Integrated care interventions are well suited to meeting these complex needs, which can be brought together into a personalised care and support plan. Care can be proactively managed and coordinated by a multidisciplinary team and involve a wide range of services. When urgent needs arise, a community-based nursing team can respond.
Factors associated with success
Population health management requires, first and foremost, good and standardised local data, effective information management systems, and analytic capability for segmenting population groups by different needs.
Delivering the benefits of population health management requires a delivery system where local partnerships are in place and working well, and where services are aligned towards the local vision for integrated care.

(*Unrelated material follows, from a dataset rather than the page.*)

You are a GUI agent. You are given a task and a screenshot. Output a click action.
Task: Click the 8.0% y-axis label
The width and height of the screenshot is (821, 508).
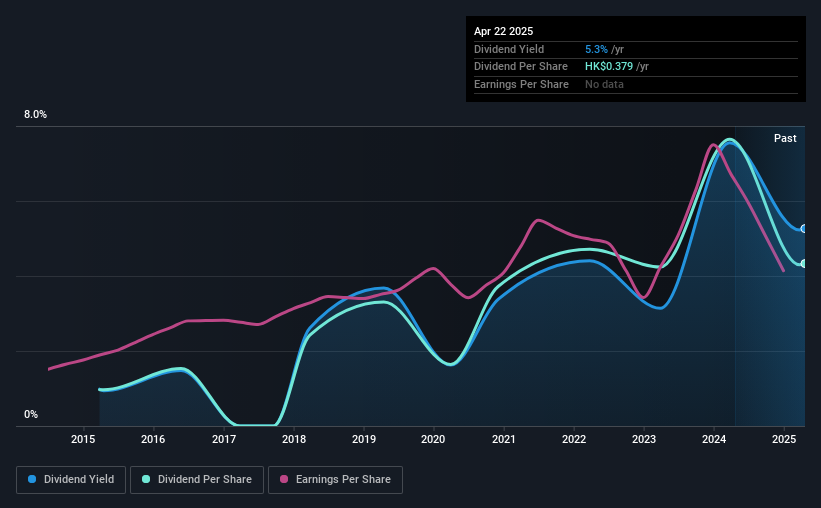tap(35, 115)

Well-coordinated and well-managed care requires:
- an investment in staff training
- access to shared care records or data sharing
- consistent ways of working across professional and organisational boundaries.
Evidence of impact
The emerging evidence suggests that population health management and risk stratification contribute to:
- reducing the demand for hospital care, including emergency department attendances, and emergency admissions and readmissions
- increasing patient satisfaction
- improving overall health outcomes.
In addition, population approaches ensure local resources can be efficiently targeted, supporting people at higher risk to maintain independence, and preventing or mitigating the risk of their conditions worsening.